Auch diese Empörung war vorhersehbar, vielleicht auch ein klein wenig provoziert. Schon wieder nach dem clownnasigen Turm des Erdinger Frauenkircherls liefere ich einen Grund zum Unmut in der Facebookgruppe Traumhaftes Bayern. Aber es blieb wenig Zeit und Raum für digitale Erregung, denn nach erster Eskalation sperrte ich die Kommentarfunktion.

Auslöser war jetzt das Bild vom Münchner Jacobsplatz, dass ich in die Gruppe einstellte.

Oberfränkin Jacqueline L. reagierte umgehend: „In der Gruppe sollte eigentlich, wie der Name sagt, traumhaftes Bayern gezeigt werden. Was die Aufnahme damit zu tun hat, erschließt sich mir nicht.“

Das konnte nicht unbeantwortet bleiben. Also erwiderte ich: „Weil München zu Bayern gehört (sogar Hauptstadt ist),
weil der Jacobsplatz, an dem das Foto entstanden ist, im Herzen von München liegt, weil es in Bayern hunderte traumhafter Orte gibt, und wir Bayern nicht auf den kleinsten Teil, nämlich die Alpen reduzieren sollten. Und weil ich diese Woche drölfzigtausend mal die Kirche in Ramsau hier gesehen habe und es noch viele andere Sakralbauten gibt, die man auch mal zeigen kann. Dieser gezeigte zum Beispiel.“

Weitere Personen klinkten sich ein. Die Debatte, was traumhaft an und in Bayern ist, nahm Fahrt auf – wie zu erwarten, reicht es im sehr begrenzten Horizont mancher Zeitgenoss:innen nur für die Berge, ein Barockkircherl und/oder einen See davor. Das finde ich eine sehr verkürzte, enorm engstirnige Sicht auf das Traumhafte von Bayern, die ich gelegentlich wage, zu hinterfragen. Jedes Mal mit gleichen Ergebnissen. Nicht selten kommt dann von Accounts wie dem von Magnus M., die sich hinter einem Fakenamen und einem Fakeprofilbild (Russell Crowe in der Rolle des Gladiators) verstecken, Dummzeug als Kommentar. Gekommen, um zu pöbeln. Mehr nicht.

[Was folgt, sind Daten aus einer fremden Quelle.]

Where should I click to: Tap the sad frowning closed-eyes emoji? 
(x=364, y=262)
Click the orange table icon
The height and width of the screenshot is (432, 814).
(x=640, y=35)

Einräumen möchte ich, dass Jacqueline die Architektur (und/oder das Foto) als ganz und gar nicht traumhaft empfindet. Sie weiß nicht, dass es sich dabei um die Münchner Synagoge handelt, wie sie unumwunden zugibt, als sich Robert W. zu Wort meldet: „Was bitte ist an der Tatsache, dass München fast 80 Jahre nach der Shoah wieder eine Synagoge hat, NICHT traumhaft und wunderschön? Dass Menschen jüdischen Glaubens sich trauen, im Land der Täter und in der ‚Hauptstadt der NS-Bewegung‘ ihre Religion zu leben? Was bitte?????“

Ich hatte es absichtlich nicht erwähnt, das gebe ich zu. Nicht als Falle, um mich nachher über die zu mokieren oder zu amüsieren, die das Gebäude nicht kennen, wie mir Alexander K. unterstellt. Ich war einfach davon ausgegangen, dass es bekannt genug ist.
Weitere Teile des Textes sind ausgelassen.